RURAL publicans are "extremely angry" at the government's "crazy decision" to delay the widespread reopening of pubs.
The remarks were made by Kerry Independent TD Michael Healy-Rae as he quizzed Tánaiste Leo Varadkar on the issue.
The government last night said that pubs that don't sell food will have to wait until August 10 to reopen due to an increase in coronavirus cases.
Pubs had expected to reopen from Monday.
A series of rural TDs raised the issue in the Dáil this afternoon.
Tipperary's Mattie McGrath said publicans, their families and customers had been "let down" and he asked "why weren't they told sooner?"
Michael Collins from Cork South-West said it was a "disastrous decision" for rural pubs to be placed in the same reopening phase as night clubs adding that they're "totally different businesses".
Danny Healy-Rae said: "Tis fairly foolish to think that the virus can know whether you're eating with your pint or not."
Michael Healy-Rae said pubs are being treated "very unfairly" as they had restocked ahead of Monday, had work rosters organised and now "you pulled the rug out from underneath them".
He said rural pubs are unique and cater for very small groups of people.
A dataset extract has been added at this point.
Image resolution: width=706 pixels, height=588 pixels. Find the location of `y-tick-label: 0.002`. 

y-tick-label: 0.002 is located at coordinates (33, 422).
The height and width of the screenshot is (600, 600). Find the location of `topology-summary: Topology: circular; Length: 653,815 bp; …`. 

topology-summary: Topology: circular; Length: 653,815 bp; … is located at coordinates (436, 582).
A number of TDs said some pubs may see as few as four or five customers a night.
Mr Healy-Rae said there's "an awful difference between Dame Lane and Ballinskelligs" - a reference to the much-criticised crowding that occurred outside some pubs in Dublin's Dame Lane on a recent weekend.
He suggested there wouldn't be an increase in coronavirus cases if pubs where reopened.
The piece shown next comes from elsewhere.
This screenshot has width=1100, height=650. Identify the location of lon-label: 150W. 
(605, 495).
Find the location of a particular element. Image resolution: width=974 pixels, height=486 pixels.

Tánaiste Leo Varadkar said he can understand what a "hammer blow" the news was for publicans adding: "I don’t think I'm the only person in this House who was looking forward to freedom pints next week.
"Unfortunately that isn't possible and it isn't possible for a good reason... the incidents of the virus in Ireland has increased."
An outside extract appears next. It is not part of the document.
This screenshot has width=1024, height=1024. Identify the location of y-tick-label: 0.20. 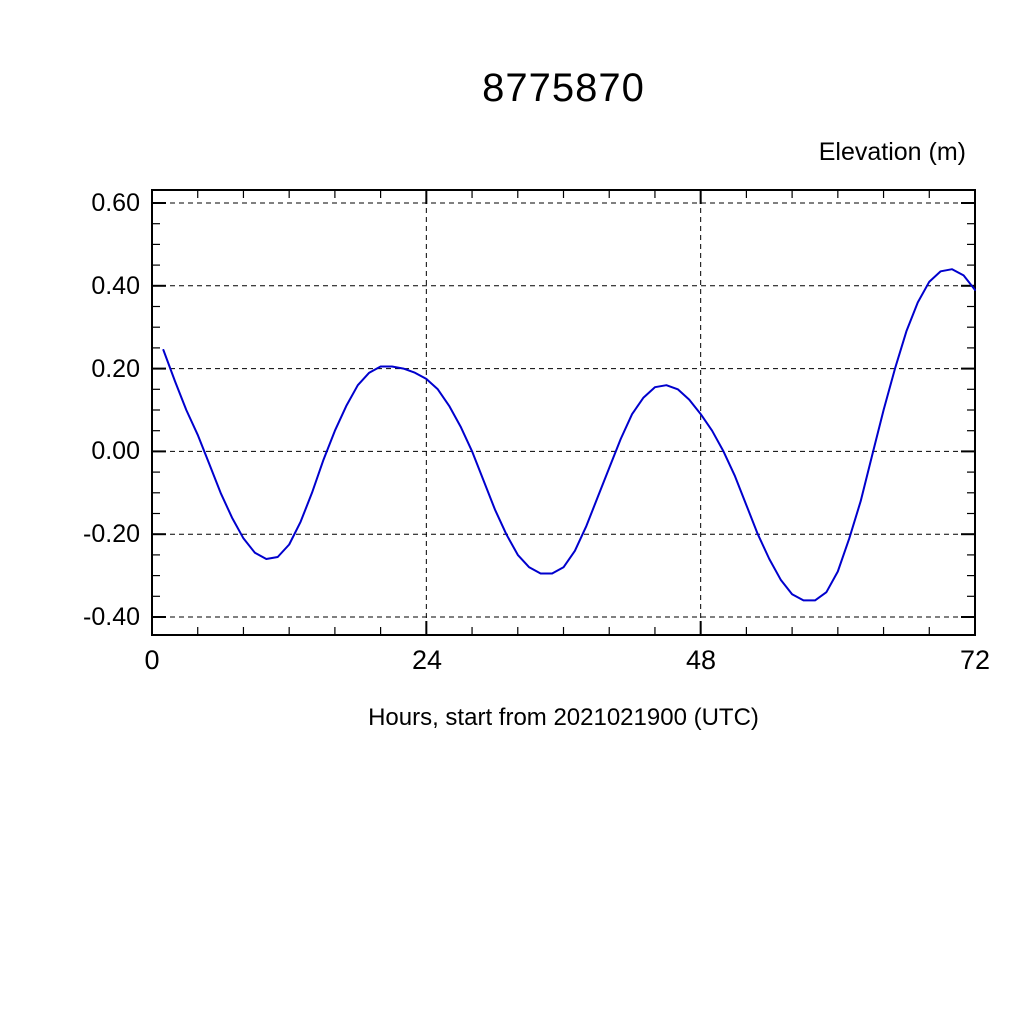
(116, 369).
He said it's still very low but the trajectory was a "matter of concern" and it was "going in the wrong direction".
Mr Varadkar said this was not due to international travel, it was 90pc due to behaviour like people in close contact in confined spaces such as house parties.
Mr Healy-Rae insisted that pub owners are responsible business people whose hopes had been raised that they would be able to reopen.
He added that there was a feeling they're: "being blamed and getting the brunt of the anger the government had when they saw what went on in Dame Lane.
Mr Varadkar said: "I have no doubt the vast majority of publicans are responsible people."
He also said that there had been warnings from "day one" that the roadmap for reopening Ireland could be accelerated, paused or reversed if needs be. He said publicans are being helped in other ways like the Temporary Wage Subsidy Scheme and breaks in the payment of commercial rates.
Danny Healy-Rae said Mr Varadkar is the "Tánaiste for all of the country not just Dublin." He said that if public health officials don't understand rural publicans "you should".
He claimed there has been a "blackguarding" of rural publicans who have been discriminated against.
Mr Varadkar said: "I know the difference between a rural pub and a night club... I used to have a very good social life."
He said he had been in Danny Healy-Rae's family's pub and had "a very nice evening".
Mr Varadkar said the goal will be to try and get the pubs open in three weeks. He said there may be guidelines like limiting the number of people in premises but more importantly it depends on the public's behaviour and getting the virus back under control.
He said: "We are not saying they will open on the 10th of August. We are saying they will open no sooner than the 10th of August. And it will depend on the numbers and on how the virus behaves between now and then."
Sinn Féin TD Pearse Doherty asked if pubs that don't sell food could reopen if they implemented strict social distancing rules, table service and time limits like restaurants.
Mr Varadkar said he understood the point Mr Doherty was making and that it "could potentially work".
But he also cautioned: "The problem that we have seen though with alcohol is that when people consume alcohol - we see this on a number of occasions whether it's in house parties, whether it's on the streets, even when it's in restaurants - it is very hard to maintain social distancing.
"That is one thing that’s fundamental to pubs. Pubs are ultimately about serving alcohol," he said.